Static analysis

Rust static analysis #

Static analysis involves analyzing source code without executing it.

Clippy #

Clippy is the fundamental linter. Just use it.

Clippy lints are categorized into groups and levels. Groups categorize lints by the types of issues they detect. Levels indicate what to do when a lint finds an issue:

  • Allow: Ignore the issue
  • Warn: Print a message to stdout
  • Deny: Return an error code (useful in CI pipelines)

Clippy is a wrapper over the rustc compiler, so when Clippy is run, it executes its own set of lints in addition to rustc’s. These lints are similarly categorized and can be controlled with the same flags and configuration options.

For one-off security reviews, you want to get indicators of buggy code. For that, use the default configuration. It enables all warnings and deny lints:

cargo clippy

For audits of very mature codebases, you want to enable more groups:

cargo clippy -- -W clippy::pedantic -W clippy::nursery

Finally, you can get them all (rustc allow lints must be enabled one by one, and some require additional features):

cargo clippy -- \
	-Zcrate-attr="feature(non_exhaustive_omitted_patterns_lint)" \
	-Zcrate-attr="feature(strict_provenance)" \
	-Zcrate-attr="feature(multiple_supertrait_upcastable)" \
	-Zcrate-attr="feature(must_not_suspend)" \
	-W $(rustc -W help | grep '  allow' | cut -w -f2 | awk 'ORS=" -W"') \
	clippy::pedantic -W clippy::nursery -W clippy::restriction -A dead_code

These are our favorite lints:

# WARNING: The next command modifies files!
cargo clippy --fix --allow-dirty -- -W clippy::must-use-candidate
cargo check --all-targets

If Clippy produces a lot of results, you may want to output findings in SARIF format and use SARIF Explorer to review them in a code editor. Use the third-party clippy-sarif tool for the task:

cargo clippy --message-format=json | clippy-sarif

For continuous use, such as in a CI/CD pipeline, you want to minimize false positives and focus on the important lints. For that, follow these guidelines:

  • Use the default Clippy configuration.
  • Enable recommended clippy::restriction lints (see the example below).
  • Enable selected lints from clippy::pedantic groups (these should be enabled case by case depending on your project).
  • Turn warnings into errors so that CI/CD fails on any issue.
  • Add #[allow(..)] attributes in the code to silence specific findings of enabled lints when really needed. Make sure to comment why the lint was disabled in the specific location.
cargo clippy -- \
	-Dwarnings -A clippy::style -W clippy::arithmetic-side-effects \
	-W clippy::string_slice -W clippy::infinite_loop \
	-W clippy::float_cmp_const
	# then enable style and pedantic like -W clippy::same-item-push -W clippy::cast_lossless

You can contribute new lints to Clippy. To do so, follow the official guidance.
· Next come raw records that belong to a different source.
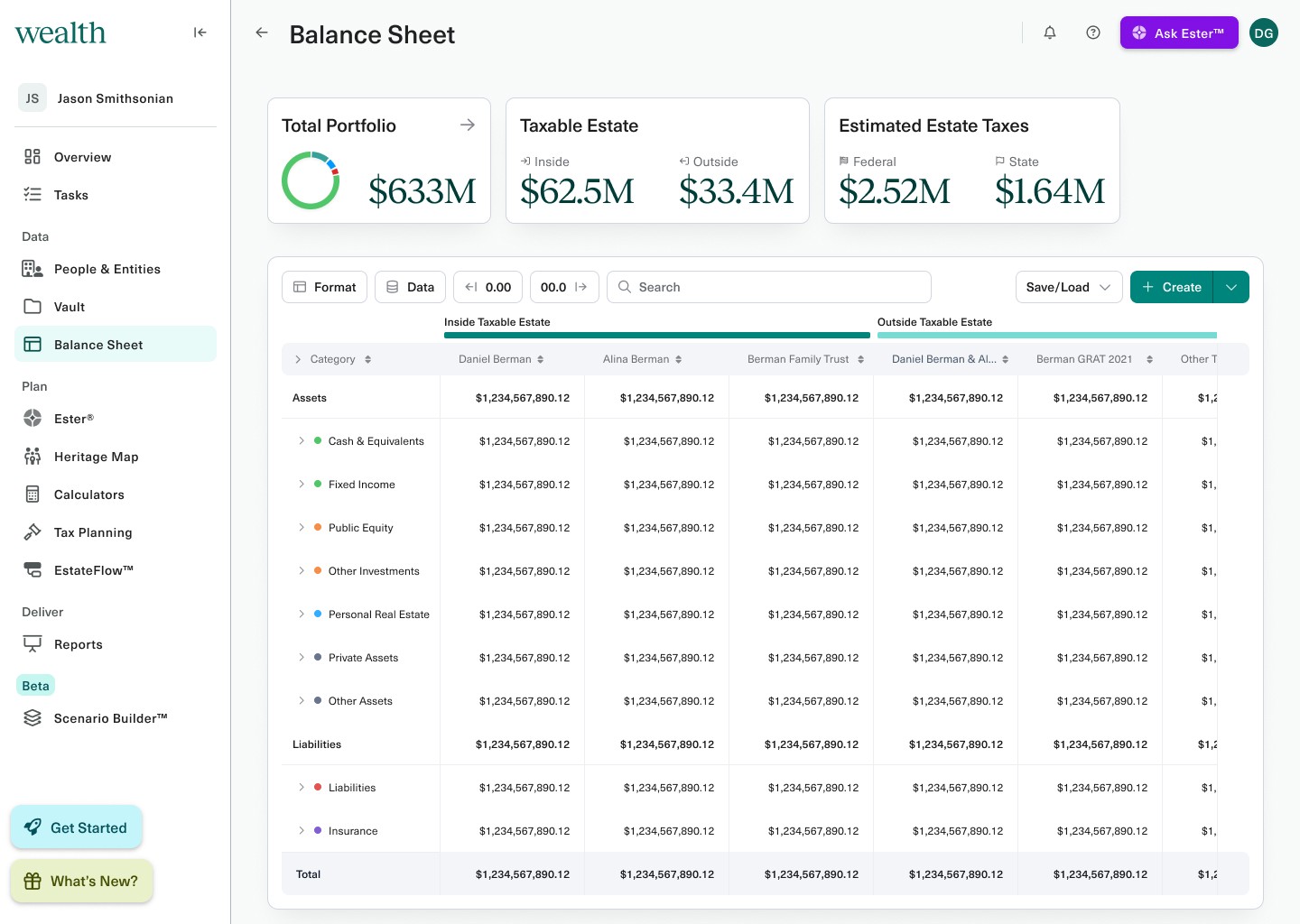The height and width of the screenshot is (924, 1300).
Task: Open the Create button dropdown arrow
Action: point(1231,287)
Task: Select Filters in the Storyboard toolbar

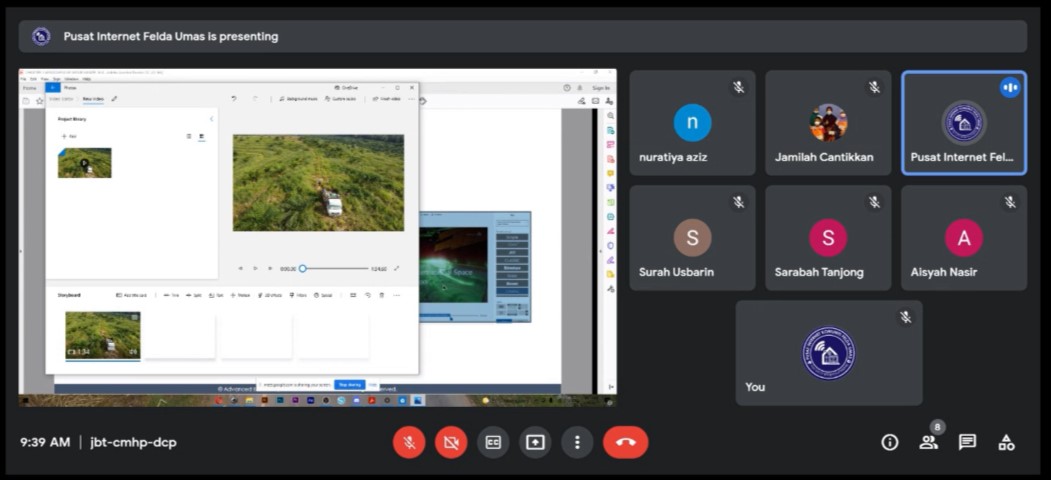Action: click(298, 295)
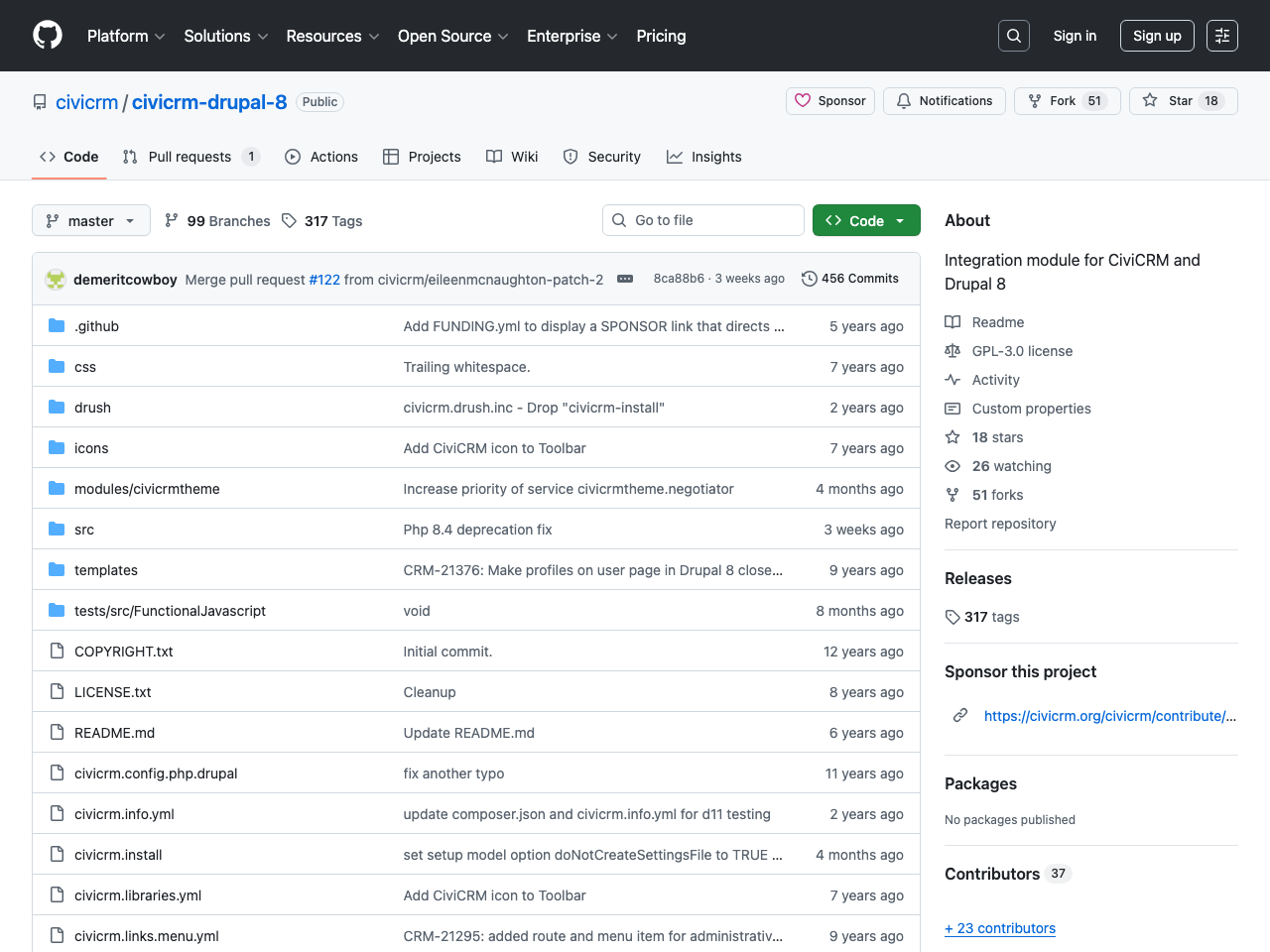Open the src folder icon
This screenshot has height=952, width=1270.
point(56,530)
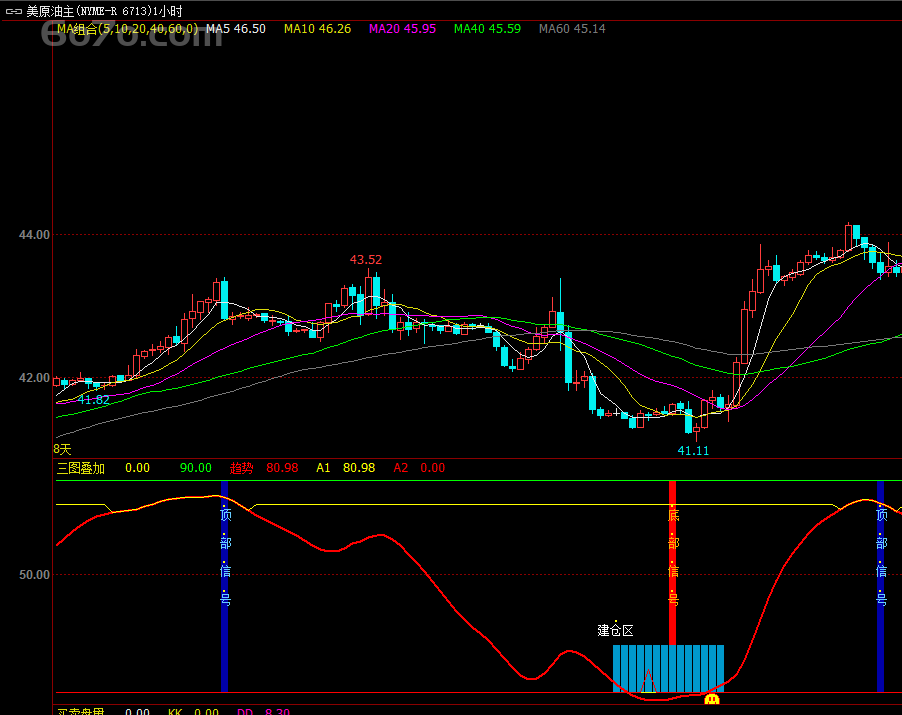Click the 50.00 indicator axis label
The width and height of the screenshot is (902, 715).
pyautogui.click(x=33, y=575)

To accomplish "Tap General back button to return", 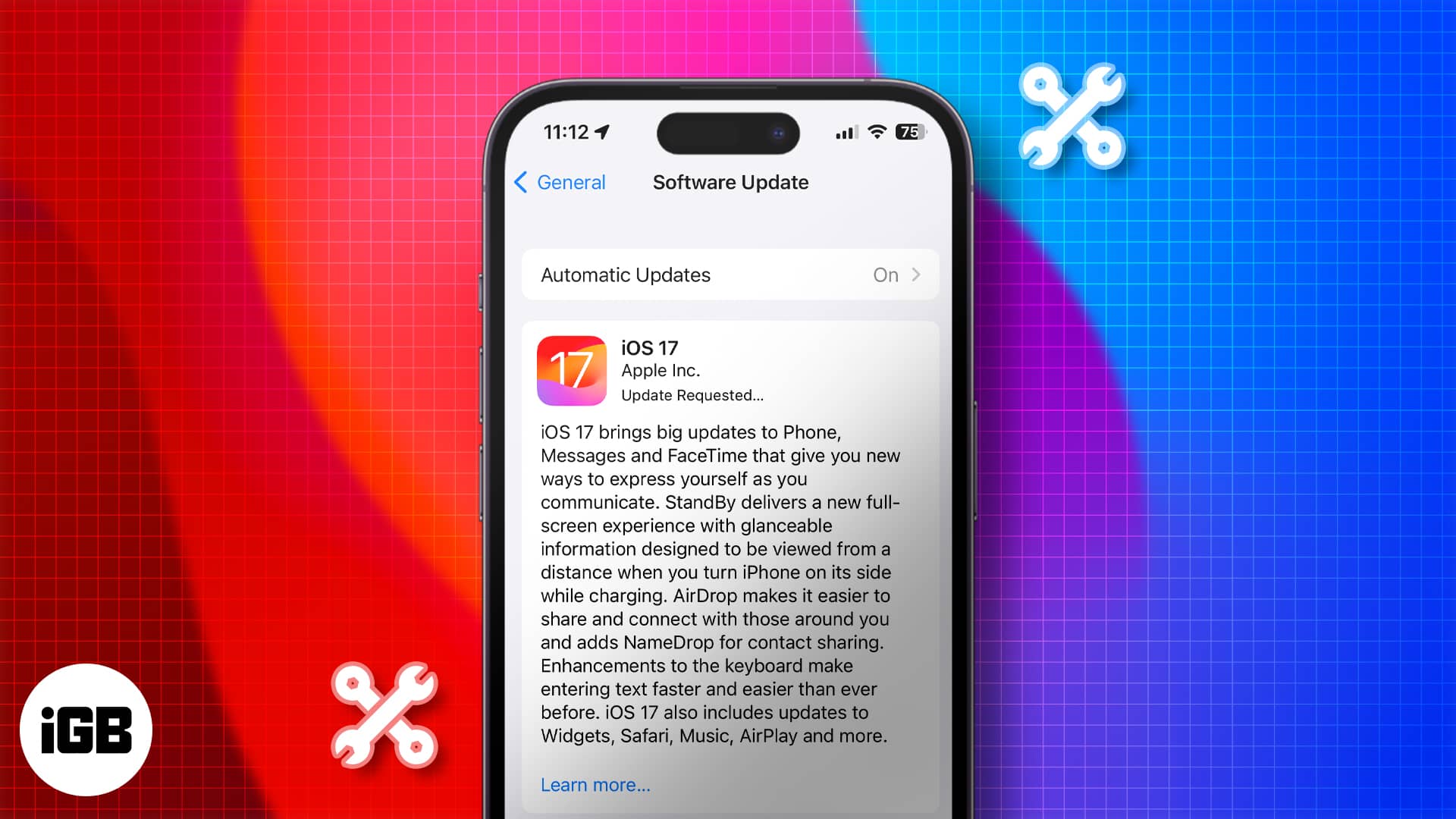I will [x=558, y=181].
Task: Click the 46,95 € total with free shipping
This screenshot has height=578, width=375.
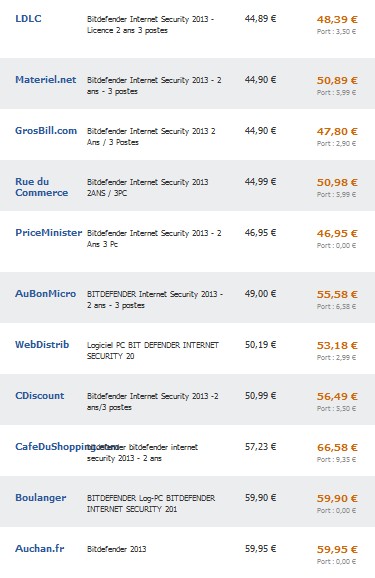Action: tap(337, 234)
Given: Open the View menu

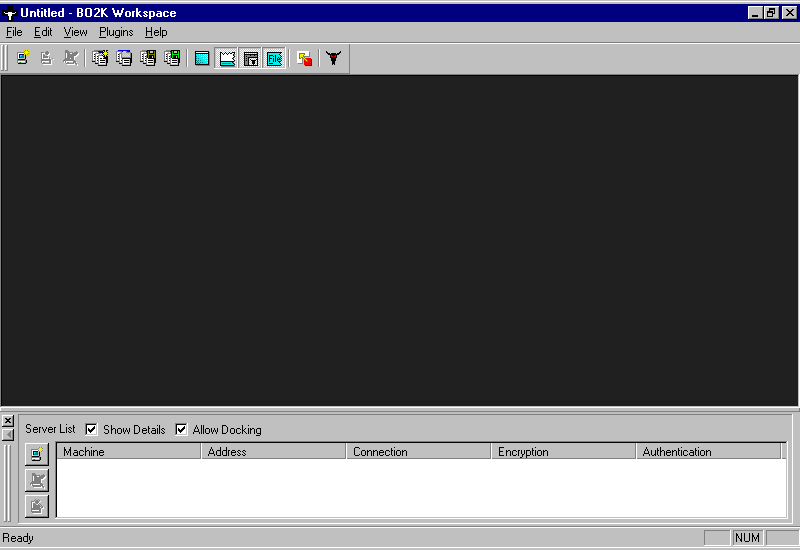Looking at the screenshot, I should [x=75, y=32].
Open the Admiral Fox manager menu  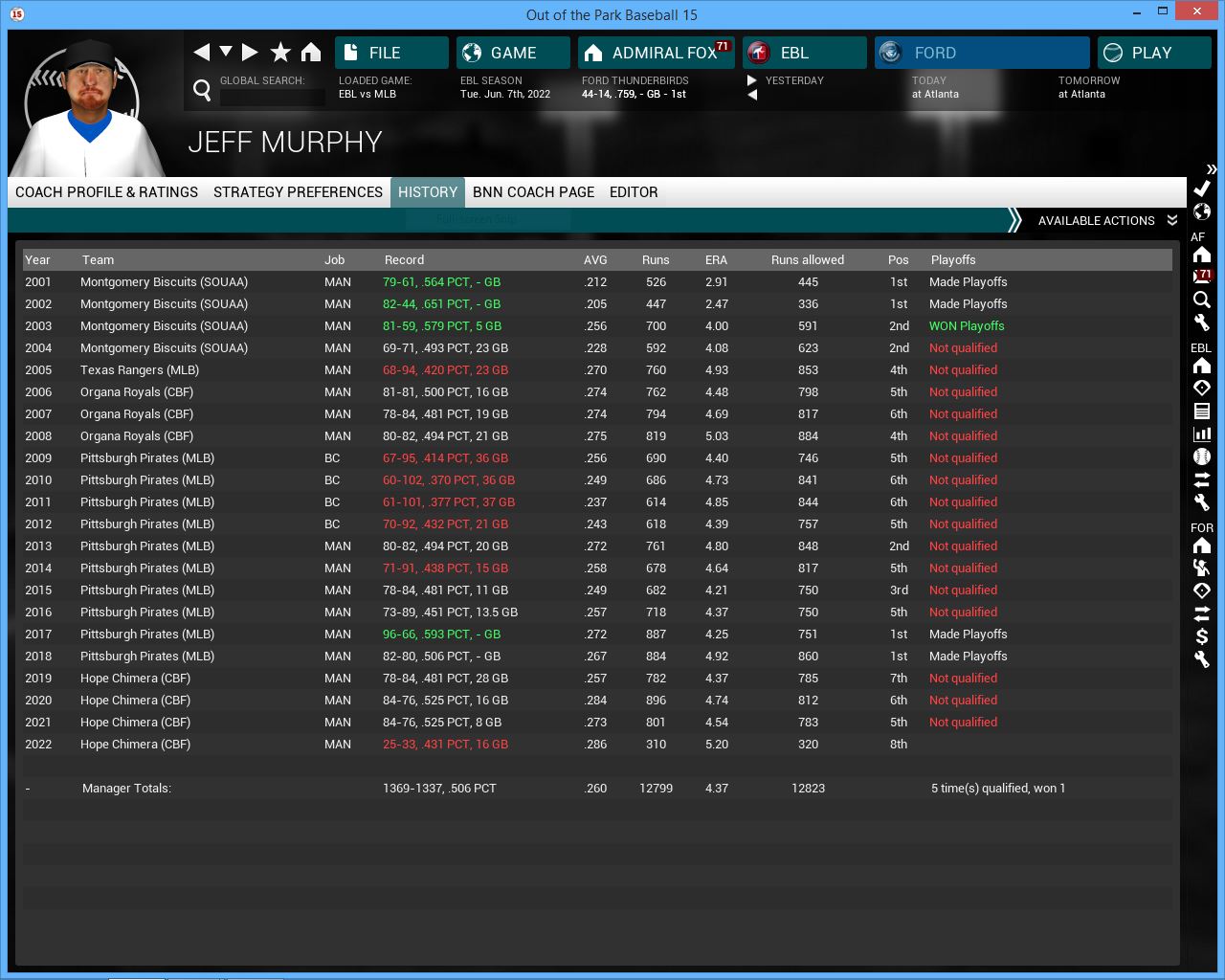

To stop Clippy from producing warnings for tests, use the following configuration (e.g., in the clippy.toml file):

allow-expect-in-tests = true
allow-panic-in-tests = true
allow-unwrap-in-tests = true

Dylint #

Dylint runs lints from dynamic libraries named by the user, allowing developers to maintain their own personal lint collections. While you could write new Clippy lints and send a pull request, this is not always an ideal solution:

  • The new lints cannot be project-specific.
  • The new lints cannot target third-party crates.
  • Complex lints may not be wanted due to maintenance effort.
  • Lints with a high false-positive rate may not be wanted.

Moreover, using Dylint over Clippy helps for dealing with the unstable rustc API and for sharing lints with other people.

Clippy vs Dylint linking
Slide from “Linting with Dylint” EuroRust 2024 talk.

Quick start #

Install the tool:

cargo install cargo-dylint dylint-link

Run with lints provided by Trail of Bits:

cargo dylint --no-deps \
	--git https://github.com/trailofbits/dylint \
	--pattern examples/general cargo dylint --no-deps \
	--git https://github.com/trailofbits/dylint \
	--pattern examples/supplementary \
	-- --message-format=json | clippy-sarif > dylint.sarif

Write your own lint #

You can write your own lint, but it is a nontrivial task and is beyond the scope of this chapter. At a high level, you will need to decide on the type of lint:

  • Pre-expansion: Run on the AST before macros are expanded
  • Early: Run on the AST after macros have been expanded
  • Late: Run on the high-level intermediate representation (HIR)—that is, after names have been resolved, types have been checked, etc.

Check out Samuel Moelius’s ‘Linting with Dylint’ EuroRust 2024 talk’ for detailed guidelines

Other tools #

Semgrep #

Semgrep has support for the Rust language. Check the Semgrep page in the handbook for more information on the tool.

semgrep --config "p/rust"

no-panic #

The dtolnay/no-panic macro can be used to prove the absence of panics in given functions, using the compiler as the analysis engine.